Für die detaillierte Regelung der Union wurde eine Sondergesetz geschaffen (Nr. XLIII/1868), das erneut die bürgerliche und politische Gleichberechtigung und damit die Beseitigung der früheren Vorrechte der drei „Nationen” erklärte; zugleich wurde die Rechtsgleichheit der Konfessionen bekräftigt, die ihr Selbstverwaltungssystem beibehalten konnten. Das Gubernium wurde abgeschafft, die Ernennung der Szekler Oberkönigsrichter sowie des Sachsenkomes erfolgte von nun an auf Vorschlag der Regierung. Die sächsische Nationsuniversität blieb vorläufig bestehen, obwohl sie ihre Kompetenz als Gericht einbüßte. Eine ganze Reihe von absolutistischen Rechtsnormen blieb in Kraft, da man bis zur geplanten Reform des Rechtssystems nicht vorübergehend die alten ungarischen Rechtsnormen auf Siebenbürgen ausdehnen wollte. Auf diese Weise bildete Siebenbürgen für eine gewisse Zeit ein tatsächlich separiertes Rechtsterritorium. Mit dem Inkrafttreten der neuen Gesetze verschwanden diese Unterschiede stufenweise, zur Gänze konnten sie aber auch bis zum Ende der Periode nicht beseitigt werden. Dieser Rechtsdualismus führte dazu, daß in Siebenbürgen teils modernere, teils wiederum weniger liberale Verhältnisse als im engeren Ungarn herrschten.
Das moderne österreichische Zivilgesetzbuch blieb (natürlich mit zahlreichen inzwischen durchgeführten Modifizierungen) weiter in Kraft, ebenso das moderne Bergbaugesetz von 1854. Hier (sowie in Kroatien) behielt die Regierung die zentral gelenkte Gendarmerieorganisation bei, die immerhin moderner war als die in den Komitaten des engeren Ungarn bestehende Pandurenorganisation. Dabei hatte zweifellos schon damals eine Rolle gespielt, daß man bemüht war, die Nationalitätenbewegungen zu dämpfen.
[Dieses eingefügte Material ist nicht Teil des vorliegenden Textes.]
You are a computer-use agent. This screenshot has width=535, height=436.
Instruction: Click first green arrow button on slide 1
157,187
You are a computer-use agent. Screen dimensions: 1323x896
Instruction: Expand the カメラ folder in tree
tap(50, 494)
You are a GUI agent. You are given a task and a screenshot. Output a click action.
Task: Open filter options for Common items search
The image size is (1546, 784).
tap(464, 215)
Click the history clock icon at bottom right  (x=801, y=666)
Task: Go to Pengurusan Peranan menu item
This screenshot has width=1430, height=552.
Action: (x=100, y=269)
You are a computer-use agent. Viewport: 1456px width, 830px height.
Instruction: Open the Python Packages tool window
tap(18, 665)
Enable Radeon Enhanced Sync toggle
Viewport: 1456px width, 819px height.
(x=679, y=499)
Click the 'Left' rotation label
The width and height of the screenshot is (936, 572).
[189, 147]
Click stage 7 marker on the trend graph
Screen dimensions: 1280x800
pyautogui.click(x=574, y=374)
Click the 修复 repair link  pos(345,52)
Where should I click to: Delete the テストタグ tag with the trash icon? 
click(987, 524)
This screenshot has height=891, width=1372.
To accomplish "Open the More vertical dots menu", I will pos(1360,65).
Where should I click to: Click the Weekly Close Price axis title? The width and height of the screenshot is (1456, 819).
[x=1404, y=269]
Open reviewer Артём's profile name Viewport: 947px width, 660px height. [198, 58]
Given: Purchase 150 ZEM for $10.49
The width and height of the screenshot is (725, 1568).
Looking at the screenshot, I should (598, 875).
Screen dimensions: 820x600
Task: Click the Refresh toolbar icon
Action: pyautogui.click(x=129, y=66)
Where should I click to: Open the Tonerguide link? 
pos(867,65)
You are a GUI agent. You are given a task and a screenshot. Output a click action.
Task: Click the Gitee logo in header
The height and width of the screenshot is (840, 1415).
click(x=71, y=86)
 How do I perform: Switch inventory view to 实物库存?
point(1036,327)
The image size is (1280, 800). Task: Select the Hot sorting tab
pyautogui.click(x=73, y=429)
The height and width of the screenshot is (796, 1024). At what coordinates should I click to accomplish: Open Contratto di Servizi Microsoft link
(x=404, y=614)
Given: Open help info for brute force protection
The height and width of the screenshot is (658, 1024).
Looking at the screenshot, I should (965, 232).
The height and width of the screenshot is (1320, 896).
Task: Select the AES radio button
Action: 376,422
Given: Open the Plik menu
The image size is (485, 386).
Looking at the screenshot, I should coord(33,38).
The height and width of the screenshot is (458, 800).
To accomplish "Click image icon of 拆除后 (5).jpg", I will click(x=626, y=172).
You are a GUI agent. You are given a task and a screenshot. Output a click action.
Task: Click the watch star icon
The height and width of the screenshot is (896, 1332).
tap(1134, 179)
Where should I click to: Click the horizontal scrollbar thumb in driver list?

Es blieben die antiliberalen Presserechtsnormen aus dem Jahre 1852 in Kraft, die allerdings 1871 modernisiert wurden, um „die in der Schwurgerichtsinstitution liegende Garantie der Pressefreiheit auch auf Siebenbürgen auszudehnen”.* Im Falle einer Anklage auf Pressevergehen reichten bereits sechs „Nicht schuldig”-Stimmen der zwölf Geschworenen aus, um die Anklage fallenzulassen, wodurch der Behördenwillkür zweifellos Grenzen gesetzt wurden.
Verordnung 1498/1871 des Justiz- und Innenministers. Rendeletek Tára (Verordnungssammlung). 1871, 183.